To tackle undaunted the trickier slopes of religion, what bears discussion? Except from a historical viewpoint, religion is of no moment whatever in the lives of anyone I observe, excepting Muslims, as few I observe practice the teachings thereof, and then even Muslims conveniently edit their scriptures from time to time. Those who preach over their beers deserve the attention the circumstances merit. Likewise, those who do not follow the creed of their professed prophets deserve their commensurate respect. How can revealed religion be practiced by one who has given the matter any thought? I lack the answer. Likewise spiritualism, or astrology, or any of the other nostrums taken by those disillusioned with organized religion to balm their lack of purpose or sense of worth without a higher authority to appeal to. Two of the women I myself have been attached to in the past practiced this brand of mental self-mutilation, to the point of casting spells and appealing to woodland spirits and gods! Women, indeed, seem far more susceptible to taking this primrose path to self-validation, whereas men seem to lean towards the more orthodox, to them, methods of keeping away reasoned thought and the acceptance of responsibility for one's own values offered by the local church.

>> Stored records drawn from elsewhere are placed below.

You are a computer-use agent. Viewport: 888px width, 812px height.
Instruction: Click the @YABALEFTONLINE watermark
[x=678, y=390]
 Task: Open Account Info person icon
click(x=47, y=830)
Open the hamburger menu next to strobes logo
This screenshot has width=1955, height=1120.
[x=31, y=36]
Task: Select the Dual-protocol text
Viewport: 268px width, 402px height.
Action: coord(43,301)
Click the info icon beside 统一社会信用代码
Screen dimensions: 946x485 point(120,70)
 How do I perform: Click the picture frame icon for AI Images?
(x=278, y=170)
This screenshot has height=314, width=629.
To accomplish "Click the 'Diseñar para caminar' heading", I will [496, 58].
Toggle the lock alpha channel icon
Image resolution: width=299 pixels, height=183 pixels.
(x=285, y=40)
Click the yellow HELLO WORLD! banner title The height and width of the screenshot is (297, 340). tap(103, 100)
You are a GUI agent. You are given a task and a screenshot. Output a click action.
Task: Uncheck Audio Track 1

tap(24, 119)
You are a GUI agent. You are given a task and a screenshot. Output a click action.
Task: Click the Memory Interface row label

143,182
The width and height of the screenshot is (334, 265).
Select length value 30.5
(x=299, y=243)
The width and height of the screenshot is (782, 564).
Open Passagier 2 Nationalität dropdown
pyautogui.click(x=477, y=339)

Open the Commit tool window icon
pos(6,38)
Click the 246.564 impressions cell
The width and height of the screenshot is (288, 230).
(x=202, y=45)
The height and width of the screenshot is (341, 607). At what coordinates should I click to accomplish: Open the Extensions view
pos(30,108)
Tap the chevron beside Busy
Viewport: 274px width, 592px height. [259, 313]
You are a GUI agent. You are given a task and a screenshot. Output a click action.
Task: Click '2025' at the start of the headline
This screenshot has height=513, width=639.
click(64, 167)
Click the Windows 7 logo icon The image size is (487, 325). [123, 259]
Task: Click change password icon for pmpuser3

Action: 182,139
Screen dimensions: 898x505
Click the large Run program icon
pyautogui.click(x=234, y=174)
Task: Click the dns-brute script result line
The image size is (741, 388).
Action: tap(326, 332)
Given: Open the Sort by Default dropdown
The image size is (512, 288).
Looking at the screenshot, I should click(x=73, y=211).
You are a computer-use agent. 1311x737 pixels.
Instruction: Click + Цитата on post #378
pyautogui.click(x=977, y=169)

"How," the reader asks, "can you claim to know that these things are not the truth? What gives you the right to make these judgments? Doesn't your own philosophy state that people's right to their own choices and opinions is sacred?" To which I answer, yes, that is my view on personal choice, and no, I don't claim to know for a fact that all of the things I railed against previously are untrue, nor do I pass judgment on people for their beliefs. I merely believe in probability over possibility, since it is possible there is a god, just as it is possible there are many gods, and woodland sprites, and demons in hell, but, in the absence of verifiable, repeatable evidence to support any of these things, they are all very improbable. The statement of Ayer, "...I require of an empirical hypothesis, not indeed that it be conclusively verifiable, but that some possible sense-experience should be relevant to its truth or falsehood. If a putative proposition fails to satisfy this principle, and is not a tautology, then I hold it is metaphysical, and that, being metaphysical, it is neither true nor false, but literally senseless," is the best expression of the principle I hold true in this area, which is why I have taken the liberty of including so long a quote. Faith, where it is not applied to the concrete, such as believing in the honesty of one's friends, is the absence of reason, and the unwillingness to think. However, people who have faith in any of these things I have spoken of may not, in themselves, be unreasonable, or thoughtless, and I do not brand them as such. My own failings are too obvious for any judgment of mine to hold sway, and, to return for a moment to politics, this holds true for many others, as well, though they have the recourse of coercion to fall back on to implement their will.
What, then, is worth discussion? That each must decide within the realm of context and company, but, generally, the discovery of your fellow-beings shining parts is, to my mind, worthwhile. Finding those things in people where they excel, and, where they do not, encouraging their thought, and showing those things in you that are brightest, while exploring where you can improve. Accepting differences, and extolling virtue, are the places where intercourse attains its highest calling of quality.